Per favore, riprendi il brano sul quinto concerto per pianoforte di Beethoven e proseguilo a partire dalla sua ultima frase.

### Brano scelto
►
Il concerto per pianoforte e orchestra op. 73, quinto tra quelli per pianoforte e orchestra di Ludwig van Beethoven, viene composto nella primavera del 1809 a Vienna e dedicato all’arciduca Rodolfo Giovanni d’Asburgo-Lorena, musicista che, già, vanta la dedica del precedente quarto concerto op. 58, da parte del maestro.

Il titolo di Imperatore che, ormai, accompagna la composizione è dovuto a un’assegnazione arbitraria da parte del pianista, editore e compositore Johann Baptist Cramer. Tale epiteto non può essere riferito a Napoleone Bonaparte, a cui vene dedicata, invece, la Terza Sinfonia, detta Eroica del 1804, quando il nostro compositore come Hegel vede nel generale corso <<cavalcare lo spirito del mondo>>. Ma appresa la notizia della sua autoincoronazione a imperatore dei francesi, nei primi dell’Ottocento, straccia questa dedica esclamando: <<Anch’egli non è altro che un uomo comune. Ora calpesterà tutti i diritti dell’uomo e asseconderà solo la sua ambizione; si collocherà più in alto di tutti gli altri, diventerà un tiranno!>>. E trova un nuovo dedicatario nel principe Joseph Franz Maximilian Lobkowitz, appassionato di musica e buon violinista dilettante.

È possibile che l’invasione francese di Vienna, contemporanea alla composizione del concerto, abbia contribuito alla fortuna del sottotitolo. Ma è certo che Beethoven non nutriva, ormai, nessuna simpatia nei confronti di Napoleone, considerato, invece, all’epoca dell’Eroica paladino degli ideali rivoluzionari <<Liberté, Egalité, Fraternité>>.
◄
### Voci estratte
►
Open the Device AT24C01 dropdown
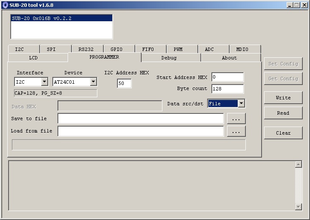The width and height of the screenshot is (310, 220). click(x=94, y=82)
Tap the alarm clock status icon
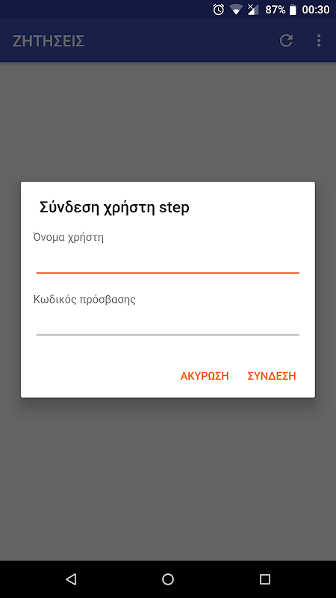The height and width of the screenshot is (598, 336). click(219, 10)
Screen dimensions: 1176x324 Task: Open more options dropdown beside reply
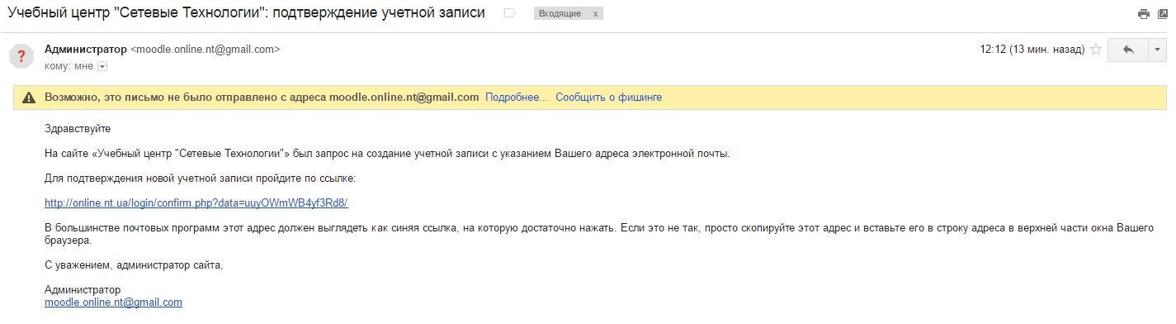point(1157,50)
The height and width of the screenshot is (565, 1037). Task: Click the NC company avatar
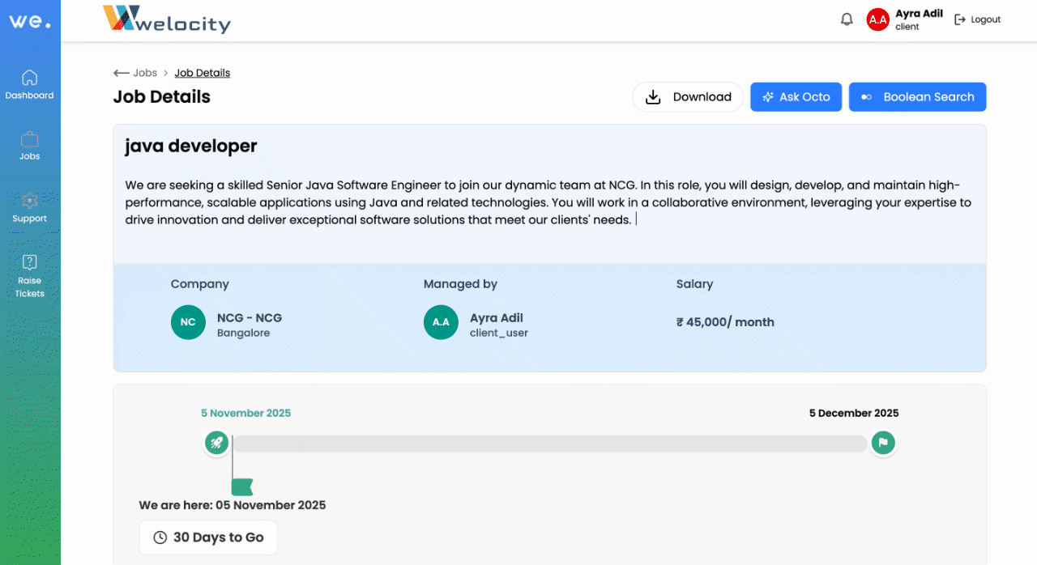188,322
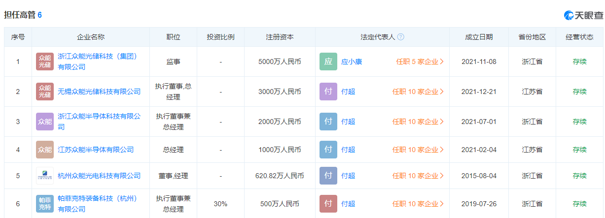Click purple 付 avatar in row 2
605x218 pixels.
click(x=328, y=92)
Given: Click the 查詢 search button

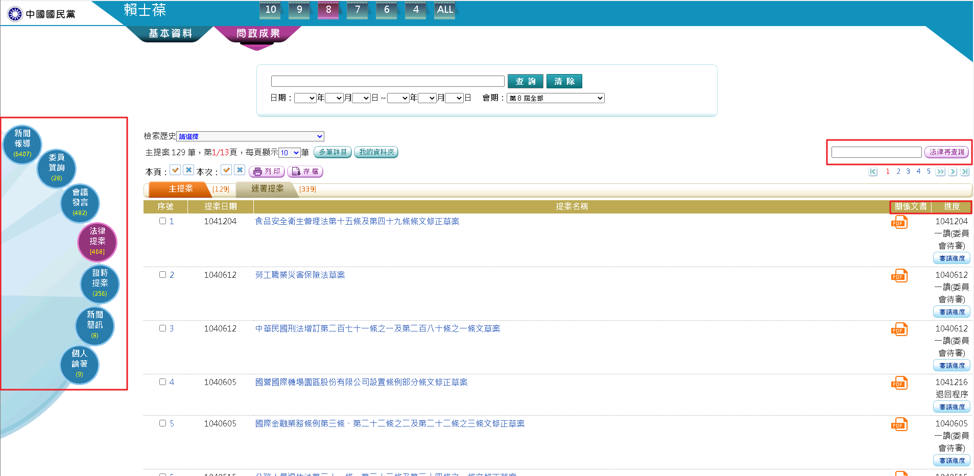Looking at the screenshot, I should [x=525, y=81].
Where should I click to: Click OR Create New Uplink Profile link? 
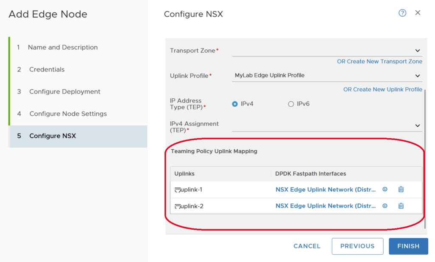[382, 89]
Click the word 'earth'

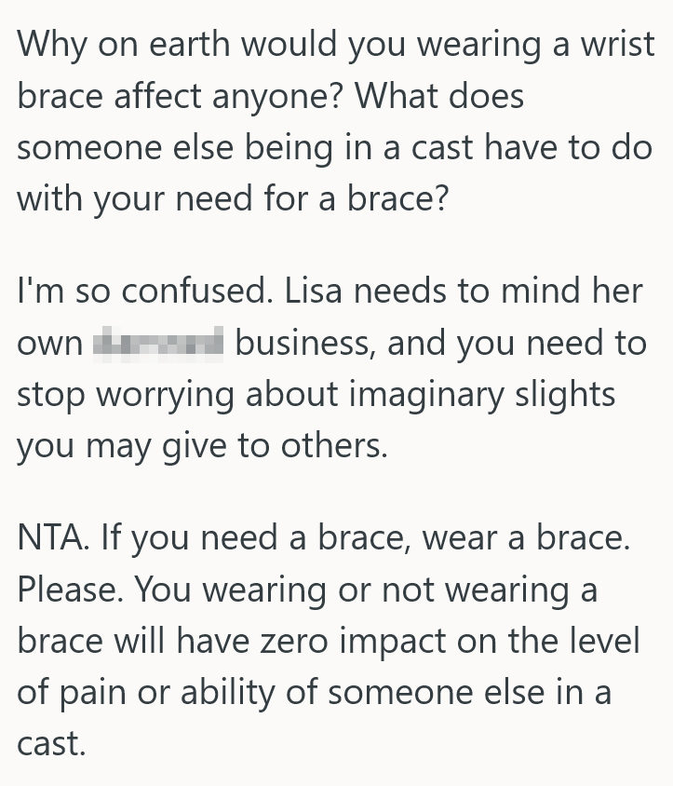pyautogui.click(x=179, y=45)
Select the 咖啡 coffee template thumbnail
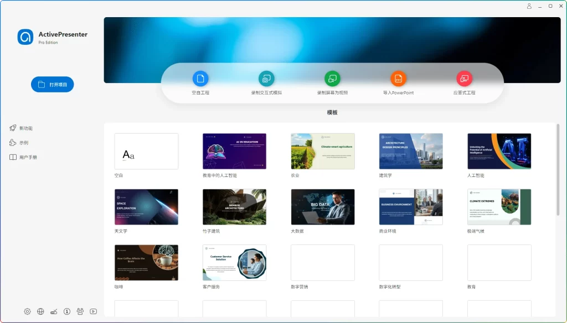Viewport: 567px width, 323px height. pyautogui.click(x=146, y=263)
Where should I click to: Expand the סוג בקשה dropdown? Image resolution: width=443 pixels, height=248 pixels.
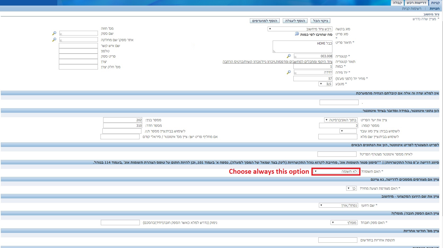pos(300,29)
◄
►
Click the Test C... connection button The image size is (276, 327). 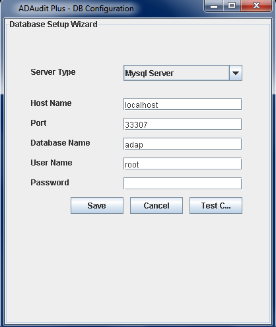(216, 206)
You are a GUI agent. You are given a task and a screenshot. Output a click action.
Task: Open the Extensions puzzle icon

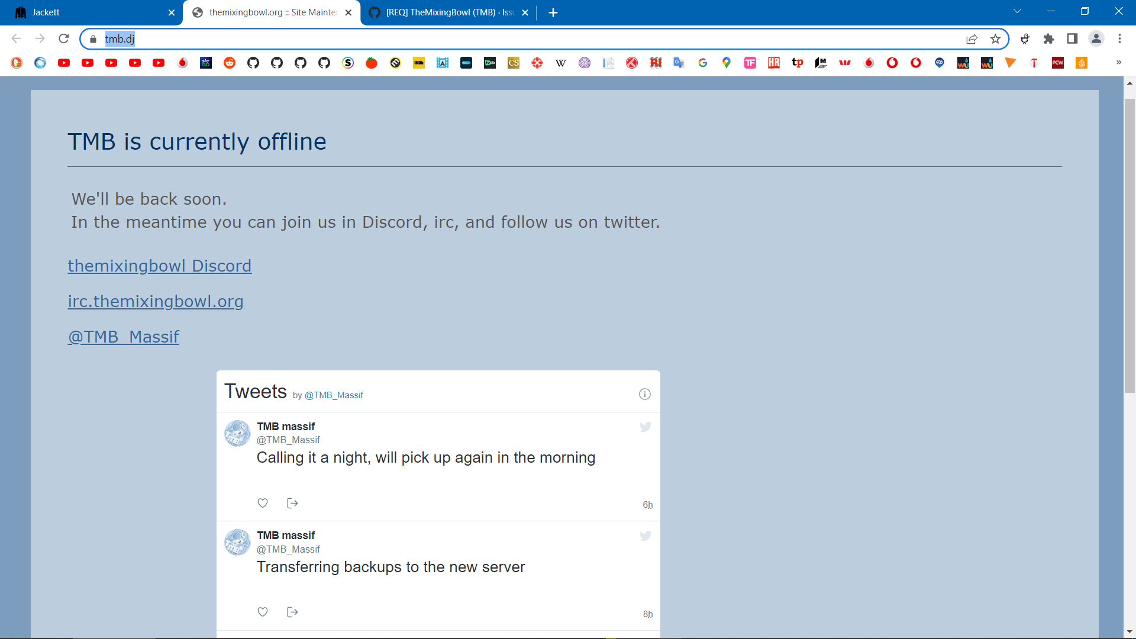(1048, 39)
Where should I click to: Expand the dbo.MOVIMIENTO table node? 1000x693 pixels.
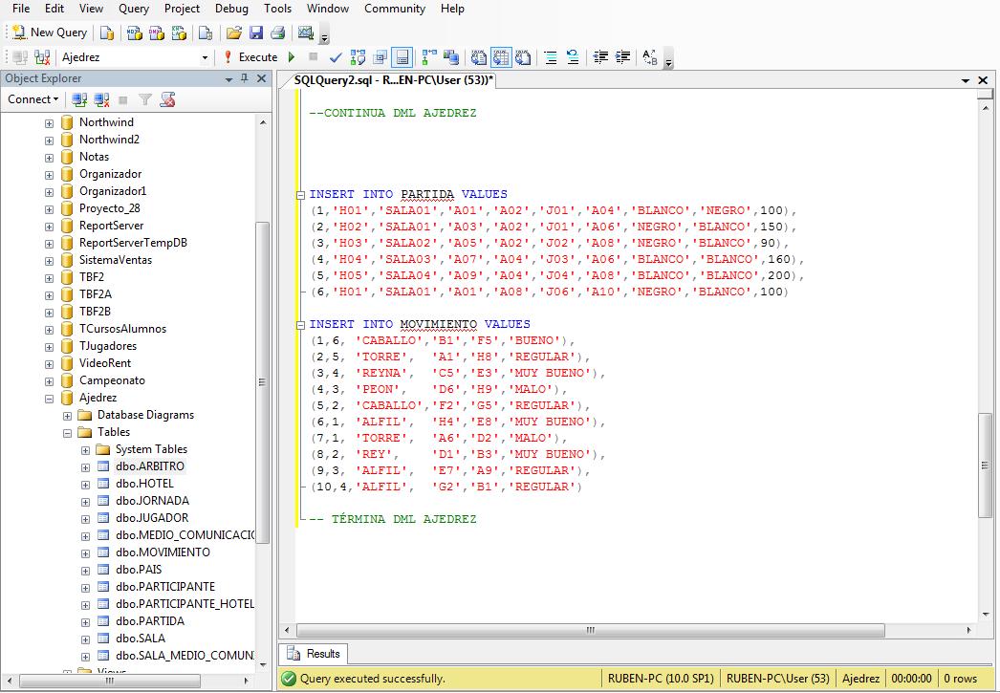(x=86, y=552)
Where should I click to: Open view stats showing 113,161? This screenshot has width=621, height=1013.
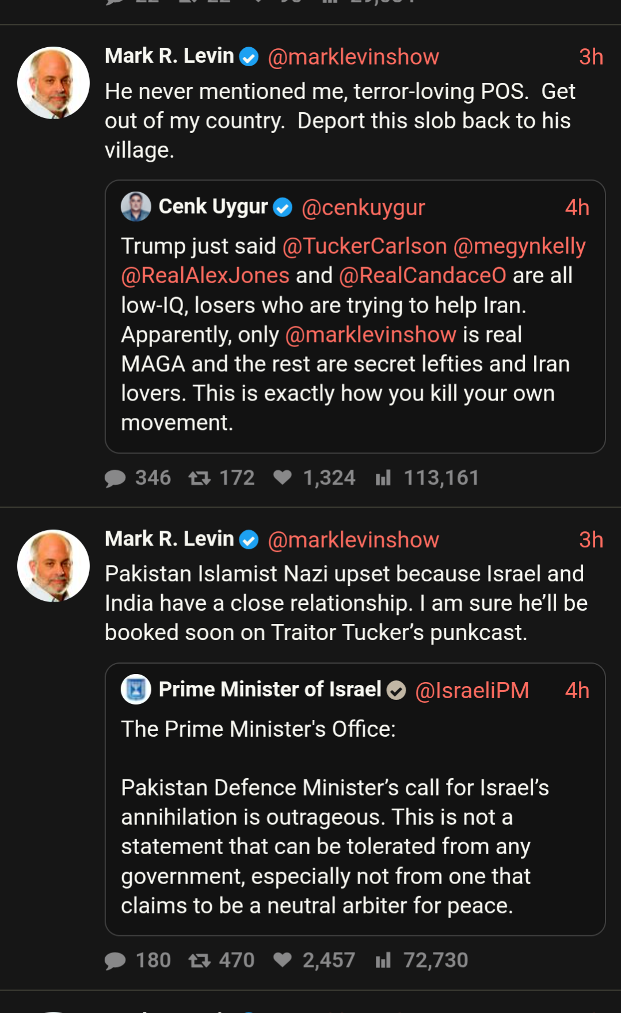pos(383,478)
◄
►
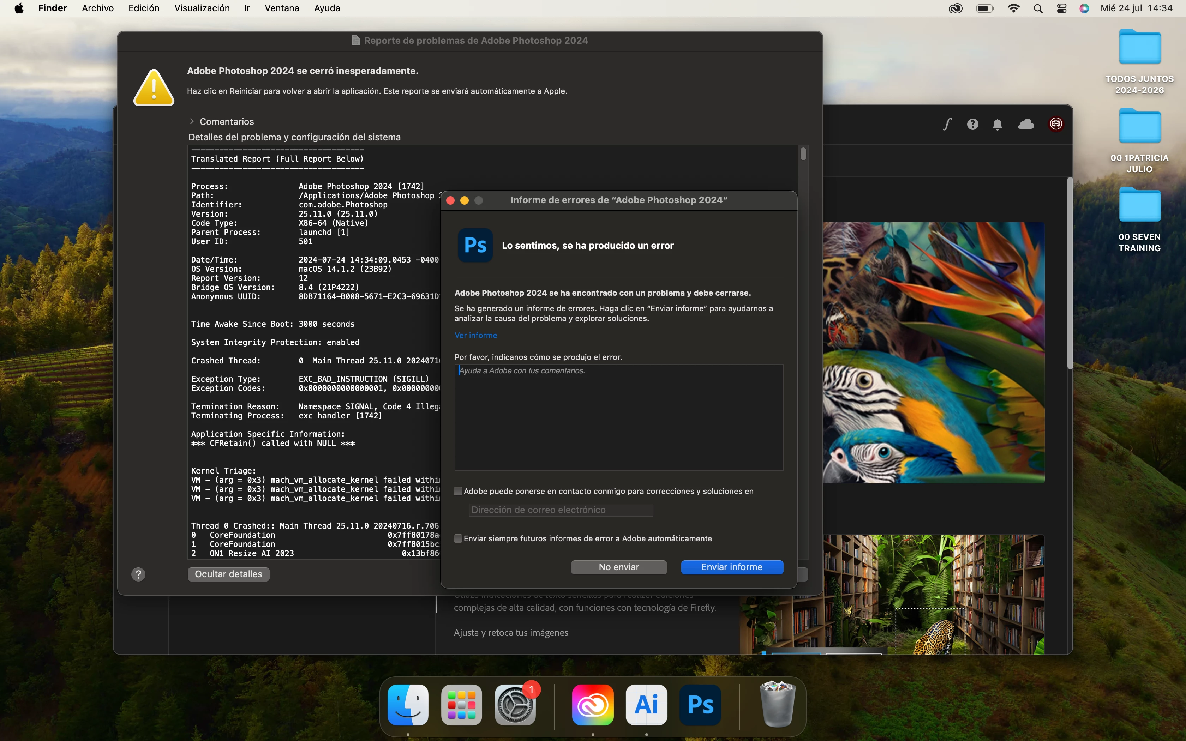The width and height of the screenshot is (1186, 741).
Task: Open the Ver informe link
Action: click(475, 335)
◄
### Risposta scritta
Tra drammatici avvenimenti esterni mentre le armate di Napoleone marciano su Vienna assediandola e bombardandola, Beethoven rimasto nella città abbandonata dalla corte e dall’aristocrazia, trova riparo nella cantina dell’abitazione del fratello Karl e presso un amico, il poeta Ignaz Franz Castelli. Egli stesso, il 26 luglio, in una lettera agli editori Breitkopf e Härte, scrive: «Intorno a me è tutto un tumulto caotico, null’altro che tamburi, cannoni e umane sventure di ogni tipo». Trascorsi, poi, agosto e settembre, a Baden, a ottobre rientra a Vienna, nell’appartamento della Walfischgasse, dove nel disordine di quei mesi abbozza e stende il Quinto Concerto.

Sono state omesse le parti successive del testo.